ECONOMETRICS AND BIG DATA
No prerequisites are required.
The exam is based on a written test lasting one and a half hours, consisting of 8-10 exercises of varying difficulty and scores. Some (4/5) questions are closed-ended, while the rest are open-ended. Incorrect answers do not result in a reduction in score. The exam rewards the ability to think critically and justify the chosen solution.
The advent of computers and the Internet has led to the availability of an enormous amount of data, in forms and quantities that were unthinkable just a few years ago. This phenomenon, sometimes called ‘big data’ or ‘data deluge’, is fulfilling H. G. Wells' prophecy that the ability to ‘think in terms of averages and maximums and minimums’ will be as necessary in the future ‘as it is now to be able to read and write’. This is especially true in economics. Therefore, the course aims to introduce students to the statistical study of the relationships between economic phenomena. At the end of the course, students are expected to be able to interpret the results of a regression model, conduct tests, and make predictions.

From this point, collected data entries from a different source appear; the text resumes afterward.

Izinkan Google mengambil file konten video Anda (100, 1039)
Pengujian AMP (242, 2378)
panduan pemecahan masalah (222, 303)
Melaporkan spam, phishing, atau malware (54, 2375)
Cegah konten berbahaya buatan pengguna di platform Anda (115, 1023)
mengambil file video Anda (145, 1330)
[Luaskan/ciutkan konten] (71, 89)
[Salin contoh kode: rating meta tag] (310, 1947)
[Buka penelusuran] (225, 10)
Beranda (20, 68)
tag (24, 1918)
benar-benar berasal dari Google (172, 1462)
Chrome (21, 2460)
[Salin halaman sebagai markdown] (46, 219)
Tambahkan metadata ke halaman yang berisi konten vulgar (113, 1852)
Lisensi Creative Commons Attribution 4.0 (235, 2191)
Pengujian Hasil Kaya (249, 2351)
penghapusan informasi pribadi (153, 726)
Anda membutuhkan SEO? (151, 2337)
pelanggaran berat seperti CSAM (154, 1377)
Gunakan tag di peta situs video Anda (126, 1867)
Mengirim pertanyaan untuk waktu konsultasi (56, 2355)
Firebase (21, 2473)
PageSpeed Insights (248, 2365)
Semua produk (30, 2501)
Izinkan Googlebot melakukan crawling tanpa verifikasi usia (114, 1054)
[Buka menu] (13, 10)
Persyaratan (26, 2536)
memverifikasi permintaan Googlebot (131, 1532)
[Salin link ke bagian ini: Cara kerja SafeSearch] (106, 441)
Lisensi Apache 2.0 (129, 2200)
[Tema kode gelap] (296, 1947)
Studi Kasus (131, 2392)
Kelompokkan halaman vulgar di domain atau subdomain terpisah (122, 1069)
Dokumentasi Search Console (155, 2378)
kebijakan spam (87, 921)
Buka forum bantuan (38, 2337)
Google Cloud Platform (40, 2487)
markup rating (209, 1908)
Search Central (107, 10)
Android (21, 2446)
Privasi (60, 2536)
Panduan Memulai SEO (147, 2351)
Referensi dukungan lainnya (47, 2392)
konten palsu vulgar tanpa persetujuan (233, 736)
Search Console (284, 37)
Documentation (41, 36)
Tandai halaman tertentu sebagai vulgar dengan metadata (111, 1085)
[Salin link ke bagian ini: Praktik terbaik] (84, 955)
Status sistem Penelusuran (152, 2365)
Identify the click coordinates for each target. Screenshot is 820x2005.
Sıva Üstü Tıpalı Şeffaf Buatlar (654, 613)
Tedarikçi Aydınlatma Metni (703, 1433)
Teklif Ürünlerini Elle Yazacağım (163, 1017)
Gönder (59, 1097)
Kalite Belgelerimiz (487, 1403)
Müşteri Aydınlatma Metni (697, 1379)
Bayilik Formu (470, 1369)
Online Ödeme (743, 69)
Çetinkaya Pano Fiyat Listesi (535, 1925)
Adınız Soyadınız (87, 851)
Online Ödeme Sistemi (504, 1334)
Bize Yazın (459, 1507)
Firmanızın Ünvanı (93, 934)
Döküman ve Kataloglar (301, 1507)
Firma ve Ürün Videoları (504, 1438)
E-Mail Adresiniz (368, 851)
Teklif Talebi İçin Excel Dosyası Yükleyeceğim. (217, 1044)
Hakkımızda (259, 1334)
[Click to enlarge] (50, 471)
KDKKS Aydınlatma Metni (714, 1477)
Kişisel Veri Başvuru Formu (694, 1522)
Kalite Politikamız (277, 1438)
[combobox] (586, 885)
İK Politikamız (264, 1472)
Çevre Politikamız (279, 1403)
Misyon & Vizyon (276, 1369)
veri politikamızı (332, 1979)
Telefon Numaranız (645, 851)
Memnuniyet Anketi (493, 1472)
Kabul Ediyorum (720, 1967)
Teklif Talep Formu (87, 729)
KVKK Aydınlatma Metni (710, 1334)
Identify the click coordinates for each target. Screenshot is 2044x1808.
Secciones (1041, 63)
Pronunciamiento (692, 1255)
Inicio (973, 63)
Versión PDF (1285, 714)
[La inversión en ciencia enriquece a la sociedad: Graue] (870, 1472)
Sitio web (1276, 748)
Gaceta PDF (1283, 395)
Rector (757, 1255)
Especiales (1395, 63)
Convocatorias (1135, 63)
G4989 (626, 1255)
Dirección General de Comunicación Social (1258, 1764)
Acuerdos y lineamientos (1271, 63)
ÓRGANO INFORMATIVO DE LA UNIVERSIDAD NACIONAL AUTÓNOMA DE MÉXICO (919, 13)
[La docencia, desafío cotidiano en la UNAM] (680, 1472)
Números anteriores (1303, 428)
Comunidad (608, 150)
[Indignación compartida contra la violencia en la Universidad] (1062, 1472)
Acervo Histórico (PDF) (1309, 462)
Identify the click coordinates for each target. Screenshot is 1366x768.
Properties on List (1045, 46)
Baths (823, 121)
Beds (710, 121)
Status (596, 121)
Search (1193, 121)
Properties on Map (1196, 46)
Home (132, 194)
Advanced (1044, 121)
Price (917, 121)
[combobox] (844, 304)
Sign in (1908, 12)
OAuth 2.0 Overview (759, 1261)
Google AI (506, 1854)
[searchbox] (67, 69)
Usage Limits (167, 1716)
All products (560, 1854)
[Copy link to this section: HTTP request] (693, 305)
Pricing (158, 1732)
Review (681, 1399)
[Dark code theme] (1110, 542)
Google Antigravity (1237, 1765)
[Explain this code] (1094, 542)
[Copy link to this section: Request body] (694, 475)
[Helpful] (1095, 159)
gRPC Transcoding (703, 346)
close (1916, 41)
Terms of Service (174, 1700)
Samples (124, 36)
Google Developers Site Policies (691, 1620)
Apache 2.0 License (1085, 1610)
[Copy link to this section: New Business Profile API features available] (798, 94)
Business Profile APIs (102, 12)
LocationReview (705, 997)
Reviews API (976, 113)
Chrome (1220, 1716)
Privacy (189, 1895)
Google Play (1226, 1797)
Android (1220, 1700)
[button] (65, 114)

Examples of data. Probability, statistics, and programming in R. History of regression. The least squares method as a geometric tool. The simple regression model. The multiple regression model. The least squares method as a statistical tool. Properties of estimators. Predictions. Confidence intervals. Statistical tests.
The course will consist of lectures and distance learning with overhead projections (in English), exercises and programming examples using open source software, and material uploaded with the completion of some exercises. During classroom explanations, students are encouraged to interact with the instructor.
Student office hours by appointment, to be arranged via email at the instructor's institutional email address. Additional information about the course (such as the detailed class schedule and useful materials) will be provided on the e-learning platform.